I also assume these employers are saving money in salaries (after staff reductions) to be able to even pay more for the new and higher skill jobs.

The regulations I’m discussing have not passed, but they are being discussed. Just 2 weeks ago, Bernie Sanders led a panel discussion in the senate, where he proposed a 32 hour work week with same pay. This was very interesting to watch as he and others argue that AI will enable this to happen; but of course, there is side against that regulation as well. Link to the YouTube video below.

The rest of the regulations I discussed are just my predictions of what will happen after significant job losses occur as a consequence of AI. If you look at the World Economic Forum latest job report and predictions, they predict 89 million jobs displaced, 69 million new jobs created worldwide and 14 million net job losses, and this is just through 2027, just 3 years away. These predictions are significant and if the trend continues to grow and unemployment rate increases, people will start protesting, forcing the government to start passing regulations in this area. That’s when I see some sort of UBI implemented, at least for a group of people that will find it hard to find jobs in such era.

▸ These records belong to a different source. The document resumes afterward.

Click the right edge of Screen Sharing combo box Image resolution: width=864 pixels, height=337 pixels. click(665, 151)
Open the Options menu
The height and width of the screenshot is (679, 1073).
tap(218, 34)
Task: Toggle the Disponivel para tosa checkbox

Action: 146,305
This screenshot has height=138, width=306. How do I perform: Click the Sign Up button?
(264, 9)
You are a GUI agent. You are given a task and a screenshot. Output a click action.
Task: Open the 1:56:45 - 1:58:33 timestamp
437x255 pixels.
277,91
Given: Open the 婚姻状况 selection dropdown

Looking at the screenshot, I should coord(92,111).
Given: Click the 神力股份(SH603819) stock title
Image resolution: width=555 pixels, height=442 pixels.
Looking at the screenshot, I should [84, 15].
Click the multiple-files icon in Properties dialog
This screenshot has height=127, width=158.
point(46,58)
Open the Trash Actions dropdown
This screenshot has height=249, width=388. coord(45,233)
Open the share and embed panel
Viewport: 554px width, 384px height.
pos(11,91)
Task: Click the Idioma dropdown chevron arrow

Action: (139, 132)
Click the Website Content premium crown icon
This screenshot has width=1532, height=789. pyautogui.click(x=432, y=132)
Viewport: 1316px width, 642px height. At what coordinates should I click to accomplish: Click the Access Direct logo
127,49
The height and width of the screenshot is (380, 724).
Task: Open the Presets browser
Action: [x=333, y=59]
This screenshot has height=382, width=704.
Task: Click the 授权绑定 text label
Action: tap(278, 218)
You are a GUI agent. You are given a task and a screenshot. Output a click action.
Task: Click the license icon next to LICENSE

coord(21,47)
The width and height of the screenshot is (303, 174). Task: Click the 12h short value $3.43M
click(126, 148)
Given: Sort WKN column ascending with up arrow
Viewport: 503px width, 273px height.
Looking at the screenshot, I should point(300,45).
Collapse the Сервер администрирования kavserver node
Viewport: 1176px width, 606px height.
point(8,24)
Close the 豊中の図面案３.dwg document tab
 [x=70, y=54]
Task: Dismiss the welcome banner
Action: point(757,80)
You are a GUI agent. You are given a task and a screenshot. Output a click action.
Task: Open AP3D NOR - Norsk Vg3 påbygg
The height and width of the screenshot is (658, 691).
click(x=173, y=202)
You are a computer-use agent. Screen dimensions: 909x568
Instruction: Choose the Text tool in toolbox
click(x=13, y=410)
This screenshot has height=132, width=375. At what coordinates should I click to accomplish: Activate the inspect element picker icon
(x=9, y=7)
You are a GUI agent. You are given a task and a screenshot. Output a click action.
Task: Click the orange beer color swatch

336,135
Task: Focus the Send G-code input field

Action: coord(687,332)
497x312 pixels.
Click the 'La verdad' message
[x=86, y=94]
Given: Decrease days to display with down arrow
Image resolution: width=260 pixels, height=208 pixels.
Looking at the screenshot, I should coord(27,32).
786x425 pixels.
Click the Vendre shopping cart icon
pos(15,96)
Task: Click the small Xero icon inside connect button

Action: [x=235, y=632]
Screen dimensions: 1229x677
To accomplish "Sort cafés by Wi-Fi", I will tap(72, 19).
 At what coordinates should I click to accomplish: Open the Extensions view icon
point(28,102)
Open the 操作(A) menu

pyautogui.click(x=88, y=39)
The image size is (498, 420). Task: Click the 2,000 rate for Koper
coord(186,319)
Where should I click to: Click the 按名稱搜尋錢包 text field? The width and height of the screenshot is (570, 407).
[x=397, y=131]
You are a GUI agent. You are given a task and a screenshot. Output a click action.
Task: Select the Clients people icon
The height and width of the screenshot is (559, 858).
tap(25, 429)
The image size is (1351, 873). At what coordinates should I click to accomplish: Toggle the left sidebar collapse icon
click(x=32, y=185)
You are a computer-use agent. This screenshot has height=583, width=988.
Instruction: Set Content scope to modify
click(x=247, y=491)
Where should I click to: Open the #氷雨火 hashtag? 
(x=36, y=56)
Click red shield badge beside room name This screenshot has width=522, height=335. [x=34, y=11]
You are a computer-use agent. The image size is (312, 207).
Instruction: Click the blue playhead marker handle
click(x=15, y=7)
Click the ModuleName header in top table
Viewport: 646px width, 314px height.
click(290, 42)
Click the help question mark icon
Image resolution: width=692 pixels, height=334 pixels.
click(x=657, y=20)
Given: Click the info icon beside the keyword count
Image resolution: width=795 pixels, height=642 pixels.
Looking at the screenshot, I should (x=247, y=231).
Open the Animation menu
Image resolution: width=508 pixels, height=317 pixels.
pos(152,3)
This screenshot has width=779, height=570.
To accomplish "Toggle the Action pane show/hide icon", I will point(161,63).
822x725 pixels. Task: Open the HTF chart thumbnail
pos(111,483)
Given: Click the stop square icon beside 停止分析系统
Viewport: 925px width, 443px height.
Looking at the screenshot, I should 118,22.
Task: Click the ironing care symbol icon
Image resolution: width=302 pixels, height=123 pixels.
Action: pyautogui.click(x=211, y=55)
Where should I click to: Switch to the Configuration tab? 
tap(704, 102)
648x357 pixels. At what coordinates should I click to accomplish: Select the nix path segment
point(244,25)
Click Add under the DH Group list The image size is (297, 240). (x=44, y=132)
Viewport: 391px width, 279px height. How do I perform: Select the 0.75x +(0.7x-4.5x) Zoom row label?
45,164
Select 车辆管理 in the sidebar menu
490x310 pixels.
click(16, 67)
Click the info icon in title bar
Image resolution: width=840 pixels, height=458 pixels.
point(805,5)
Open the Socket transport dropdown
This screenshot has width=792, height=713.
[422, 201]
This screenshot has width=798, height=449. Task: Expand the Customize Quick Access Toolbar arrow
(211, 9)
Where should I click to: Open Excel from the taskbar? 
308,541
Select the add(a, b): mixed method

Bernie Sanders 32 hour work week:

You bring up a very important topic, which is current employees upskill in order to accommodate them into a new role within the same company. That is what I think is the best case scenario, but like you said, not all companies care enough to do it this way.

Also, there are companies that will try to do that for a certain percentage of jobs that are being displaced, but not for all. If most companies start laying off people and that leads to a high unemployment rate, the government will have to intervene at this point, and something will have to be worked out between private entities and the government to prevent mass layoffs. This is how I see some sort UBI being implemented, at least for people who are not able to easily find work.

In terms of productivity and efficiency, people that have acquired new skills and can work along AI will help companies achieve greater productivity and revenue. Work from home and 32 hour work week may be possible at this time for more people.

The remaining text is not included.